### DIRECTIONS FOR THIS TASK:
Return the records that follow, matching each one exactly.

### SUPPLIED ENTRIES:
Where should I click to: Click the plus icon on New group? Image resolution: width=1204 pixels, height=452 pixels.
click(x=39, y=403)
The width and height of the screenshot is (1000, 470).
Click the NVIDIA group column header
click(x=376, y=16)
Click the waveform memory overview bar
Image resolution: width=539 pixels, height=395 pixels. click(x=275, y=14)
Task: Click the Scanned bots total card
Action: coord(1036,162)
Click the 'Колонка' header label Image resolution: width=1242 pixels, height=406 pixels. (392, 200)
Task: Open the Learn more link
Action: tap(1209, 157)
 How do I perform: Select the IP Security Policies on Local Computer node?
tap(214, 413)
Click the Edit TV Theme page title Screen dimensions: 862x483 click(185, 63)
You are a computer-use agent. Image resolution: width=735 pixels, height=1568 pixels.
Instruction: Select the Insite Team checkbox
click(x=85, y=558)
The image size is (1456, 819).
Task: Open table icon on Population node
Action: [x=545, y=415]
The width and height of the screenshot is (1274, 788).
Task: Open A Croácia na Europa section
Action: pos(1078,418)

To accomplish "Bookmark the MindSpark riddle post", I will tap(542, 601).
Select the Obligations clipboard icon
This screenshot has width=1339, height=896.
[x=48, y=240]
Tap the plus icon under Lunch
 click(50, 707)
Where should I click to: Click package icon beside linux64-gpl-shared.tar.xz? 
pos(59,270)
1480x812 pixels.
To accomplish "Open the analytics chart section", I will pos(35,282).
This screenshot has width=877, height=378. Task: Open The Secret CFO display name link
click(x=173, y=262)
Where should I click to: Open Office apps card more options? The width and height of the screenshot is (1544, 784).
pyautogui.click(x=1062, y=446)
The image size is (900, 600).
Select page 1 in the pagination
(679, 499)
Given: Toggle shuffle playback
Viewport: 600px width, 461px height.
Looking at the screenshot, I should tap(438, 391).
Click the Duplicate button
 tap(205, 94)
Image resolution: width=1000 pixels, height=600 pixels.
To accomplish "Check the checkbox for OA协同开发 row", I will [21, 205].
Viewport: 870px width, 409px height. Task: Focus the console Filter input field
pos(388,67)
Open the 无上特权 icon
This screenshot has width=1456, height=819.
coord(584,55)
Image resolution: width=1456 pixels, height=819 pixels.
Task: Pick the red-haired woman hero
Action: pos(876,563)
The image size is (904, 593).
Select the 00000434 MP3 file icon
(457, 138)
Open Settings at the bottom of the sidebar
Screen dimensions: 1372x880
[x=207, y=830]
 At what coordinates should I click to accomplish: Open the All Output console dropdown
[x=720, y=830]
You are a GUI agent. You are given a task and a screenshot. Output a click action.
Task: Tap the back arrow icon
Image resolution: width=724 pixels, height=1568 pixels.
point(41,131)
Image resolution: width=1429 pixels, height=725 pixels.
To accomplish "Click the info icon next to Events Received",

### RESULT OF THIS TASK:
Where should I click to: Click the plus icon on New group? Image resolution: width=1204 pixels, height=452 pixels.
click(x=39, y=403)
The width and height of the screenshot is (1000, 470).
Click the NVIDIA group column header
click(x=376, y=16)
Click the waveform memory overview bar
Image resolution: width=539 pixels, height=395 pixels. click(x=275, y=14)
Task: Click the Scanned bots total card
Action: coord(1036,162)
Click the 'Колонка' header label Image resolution: width=1242 pixels, height=406 pixels. (392, 200)
Task: Open the Learn more link
Action: tap(1209, 157)
 How do I perform: Select the IP Security Policies on Local Computer node?
tap(214, 413)
Click the Edit TV Theme page title Screen dimensions: 862x483 click(185, 63)
You are a computer-use agent. Image resolution: width=735 pixels, height=1568 pixels.
Instruction: Select the Insite Team checkbox
click(x=85, y=558)
The image size is (1456, 819).
Task: Open table icon on Population node
Action: [x=545, y=415]
The width and height of the screenshot is (1274, 788).
Task: Open A Croácia na Europa section
Action: pos(1078,418)

To accomplish "Bookmark the MindSpark riddle post", I will tap(542, 601).
Select the Obligations clipboard icon
This screenshot has width=1339, height=896.
[x=48, y=240]
Tap the plus icon under Lunch
 click(50, 707)
Where should I click to: Click package icon beside linux64-gpl-shared.tar.xz? 
pos(59,270)
1480x812 pixels.
To accomplish "Open the analytics chart section", I will pos(35,282).
This screenshot has width=877, height=378. Task: Open The Secret CFO display name link
click(x=173, y=262)
Where should I click to: Open Office apps card more options? The width and height of the screenshot is (1544, 784).
pyautogui.click(x=1062, y=446)
The image size is (900, 600).
Select page 1 in the pagination
(679, 499)
Given: Toggle shuffle playback
Viewport: 600px width, 461px height.
Looking at the screenshot, I should tap(438, 391).
Click the Duplicate button
 tap(205, 94)
Image resolution: width=1000 pixels, height=600 pixels.
To accomplish "Check the checkbox for OA协同开发 row", I will [21, 205].
Viewport: 870px width, 409px height. Task: Focus the console Filter input field
pos(388,67)
Open the 无上特权 icon
This screenshot has width=1456, height=819.
coord(584,55)
Image resolution: width=1456 pixels, height=819 pixels.
Task: Pick the red-haired woman hero
Action: pos(876,563)
The image size is (904, 593).
Select the 00000434 MP3 file icon
(457, 138)
Open Settings at the bottom of the sidebar
Screen dimensions: 1372x880
[x=207, y=830]
 At what coordinates should I click to accomplish: Open the All Output console dropdown
[x=720, y=830]
You are a GUI agent. You are given a task and a screenshot. Output a click action.
Task: Tap the back arrow icon
Image resolution: width=724 pixels, height=1568 pixels.
point(41,131)
Image resolution: width=1429 pixels, height=725 pixels.
To accomplish "Click the info icon next to Events Received",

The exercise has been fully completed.